Too often do I see vaccine mandate arguments crudely distorting the responses made against mandatory inoculations. Whether that be because of a superiority complex or a difficulty to address hard viewpoints, I will try today to present the steelman against vaccine mandates and hope to elicit feedback from others.
From my research, the arguments in favor of mandatory Covid-19 vaccination fall into three main buckets:
You are free to refuse treatment but not free to infect others.
Covid cases put an undue strain on our healthcare system and economy
The vaccines themselves are not dangerous and therefore should be taken
You are free to refuse treatment but not free to infect others.
The argument that “you are free to refuse treatment but not free to infect others,” falls squarely into the classic libertarian dilemma. You are only as free insofar as your actions do not adversely affect others. The keyword here being adversely. While more data needs to be collected, initial estimations put Covid-19 mortality rate with vaccination at about 1/3rd of the common flu. The question then becomes where does the Covid-19 with vaccination mortality rate have to be to compel others to do as you wish. In my opinion, below flu mortality rate is safely in the ballpark of not a public health issue among the vaccinated. If it were, then the flu would cripple society as much as Covid did.
Covid cases put an undue strain on our healthcare system and economy
I think the answer to this complaint is twofold. Compelling others to do as you wish to limit healthcare costs is problematic because that argument could be made for any lifestyle activity that may put you in the hospital. Compulsory food regimen training to limit weight gain due to the potential associated healthcare cost is one simple example. At some point personal liberties to act in such a way you feel to be most fulfilling, whether that being eating as much food as you like or refusing a vaccination, is simply a freedom I believe worth protecting. Secondly, the actual healthcare costs associated with Covid-19 pale in comparison to other common avoidable ailments so the premise supporting the conclusion is somewhat flawed.
The vaccines themselves are not dangerous and therefore should be taken
I think this argument is simply shortsighted. By definition, we do not know the long-term effects of the vaccine as it has only been in existence for about 2 years. Moreover, the risk-calculus for some individuals may not be worth it. A healthy 21-year-old has a minuscule chance of dying from Covid and may make the personal decision to deal with potential long-covid (which can occur even with the vaccine) against the effects of the vaccine itself. The risk equation is different for all simply because there are so many unknowns. A healthy individual today has to make the uneducated choice of estimating the long-term effects of the vaccine versus the virus. That decision should be personal in light of its near-zero effects on the vaccinated.

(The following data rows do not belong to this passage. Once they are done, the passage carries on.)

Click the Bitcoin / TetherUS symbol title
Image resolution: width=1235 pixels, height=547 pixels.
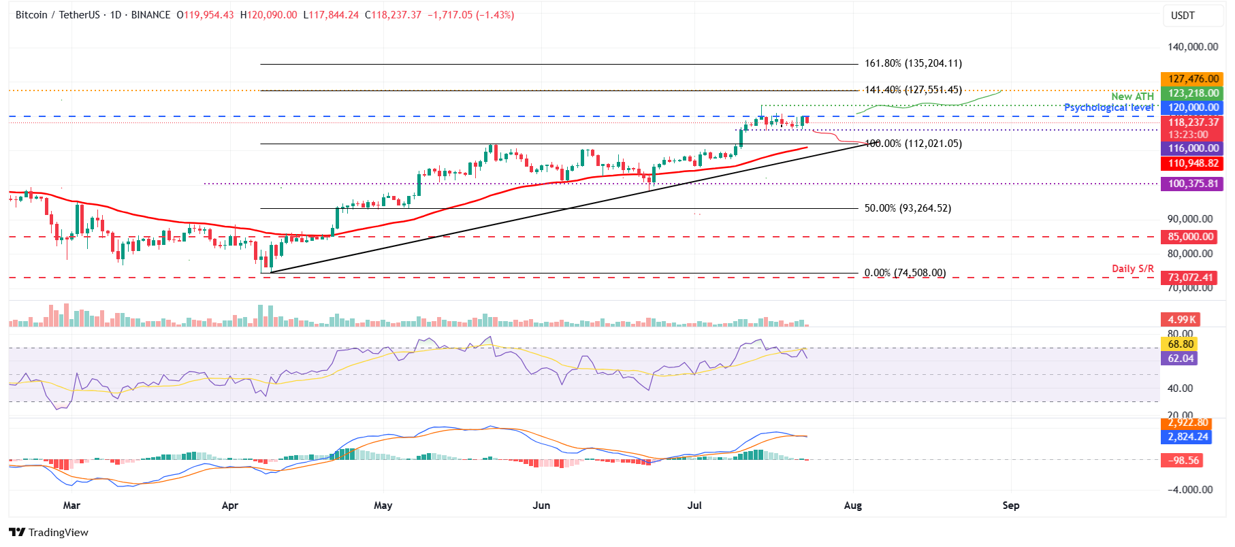pos(57,15)

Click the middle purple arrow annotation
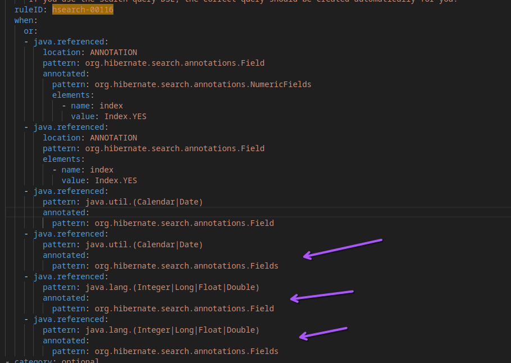pyautogui.click(x=322, y=296)
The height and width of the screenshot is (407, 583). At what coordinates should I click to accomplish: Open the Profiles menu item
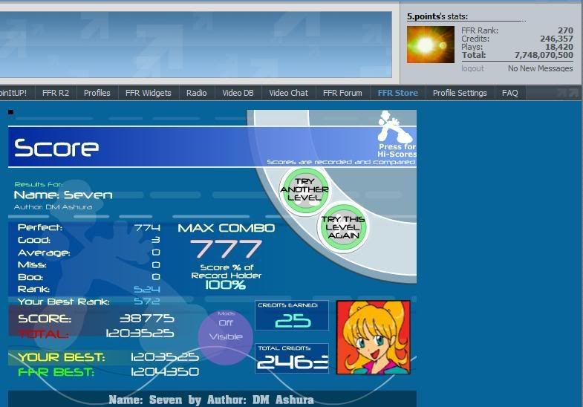(x=97, y=93)
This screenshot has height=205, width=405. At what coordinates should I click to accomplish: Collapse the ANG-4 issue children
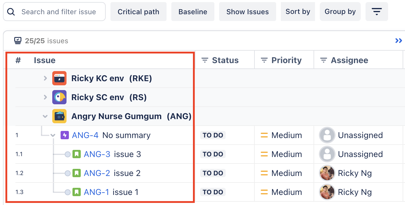point(53,135)
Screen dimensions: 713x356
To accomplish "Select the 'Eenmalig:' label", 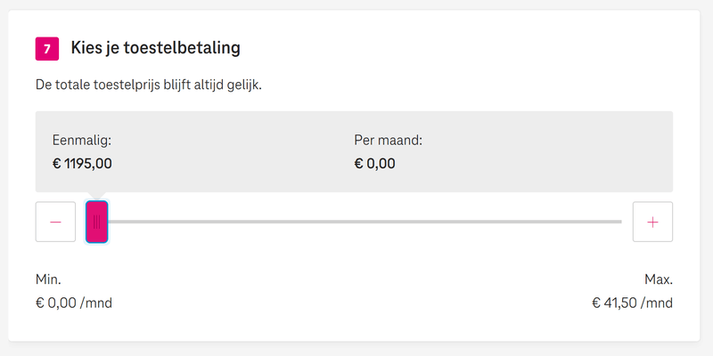I will (82, 140).
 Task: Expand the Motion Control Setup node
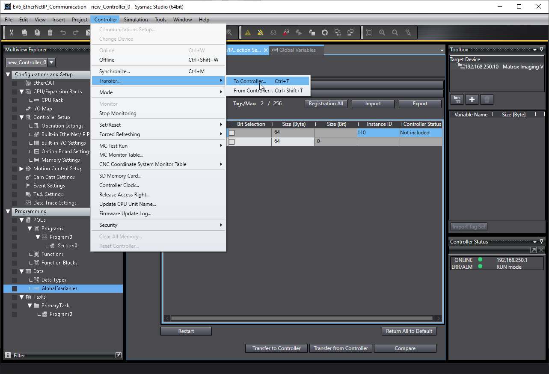point(22,169)
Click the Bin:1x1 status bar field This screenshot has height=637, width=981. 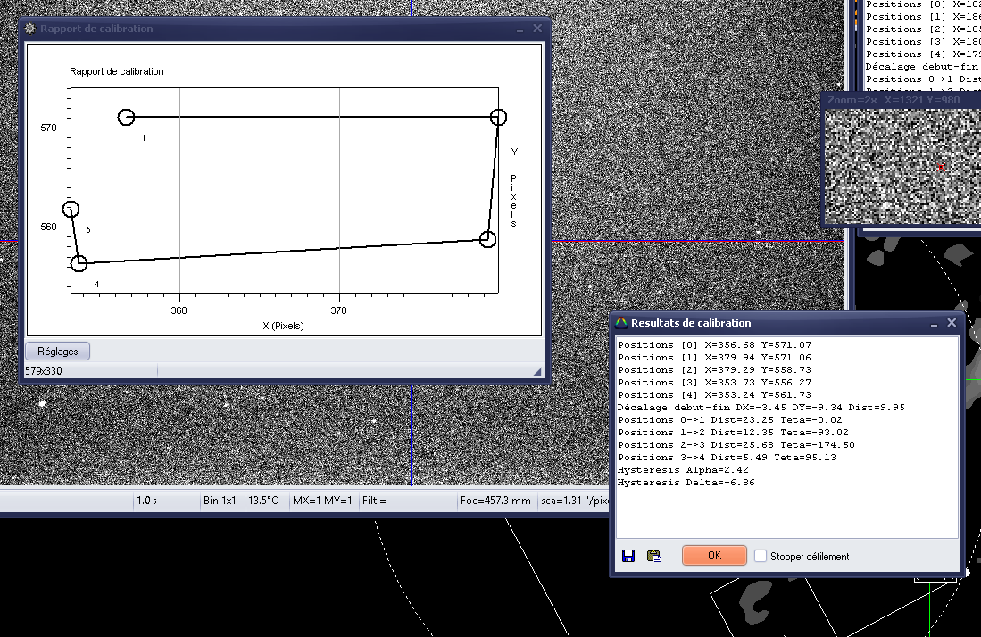[x=220, y=501]
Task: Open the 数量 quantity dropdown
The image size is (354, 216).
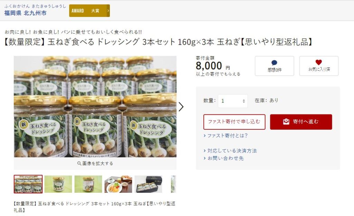Action: tap(233, 101)
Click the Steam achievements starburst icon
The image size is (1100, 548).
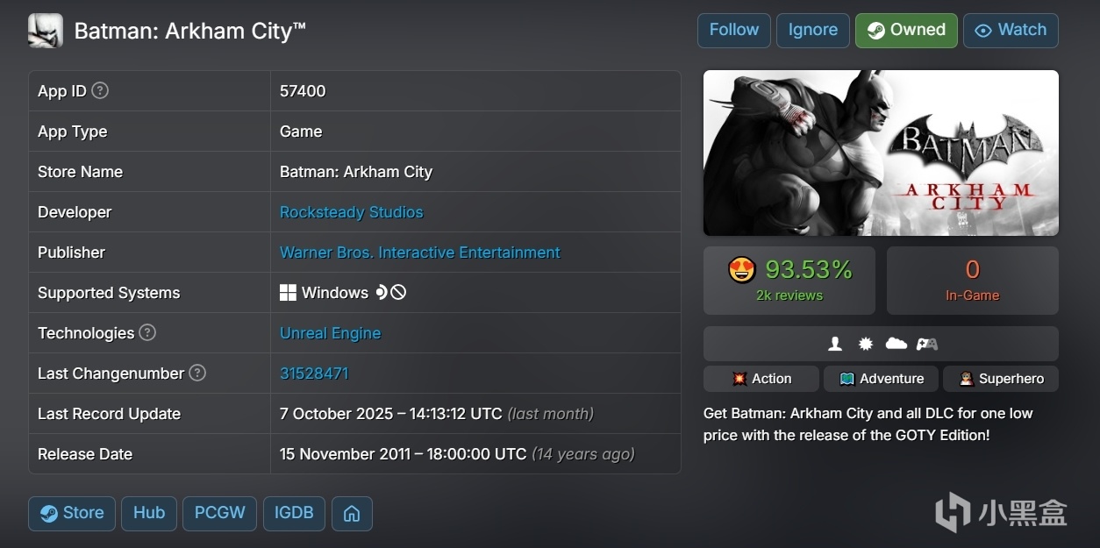click(x=866, y=344)
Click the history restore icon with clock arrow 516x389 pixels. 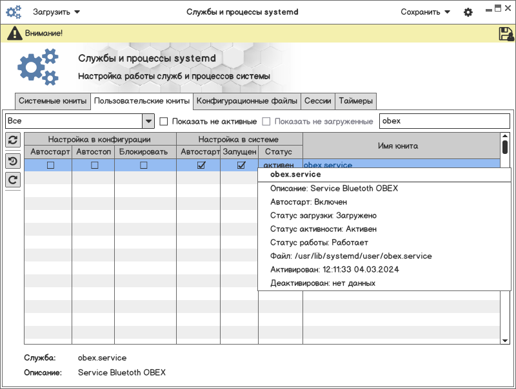(12, 161)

There are axioms upon which this country was founded: life, liberty, and the pursuit of happiness. These axioms have done us well as we are the longest-standing democracy in existence without a fundamental government change. It is imperative that we preserve our freedoms simply because it may be the one thing actually holding us together.
4. Continued proliferation of COVID infections increases the likelihood of a variant.
Your argument against "Covid cases put an undue strain on our healthcare system and economy" is flawed. There are people dying in Canada because their "elective" surgeries have had to be postponed because wards are crammed with the unvaccinated. At least one person has died in the ER waiting for trreatment, again because of the hospital was overloaded with unvaccinated COVID-19 cases. You grossly underestimate the harm the unvaccinated are causing the vaccinated, especially when that harm is real and present, and the possible harm from the vaccine minimal and mostly speculative.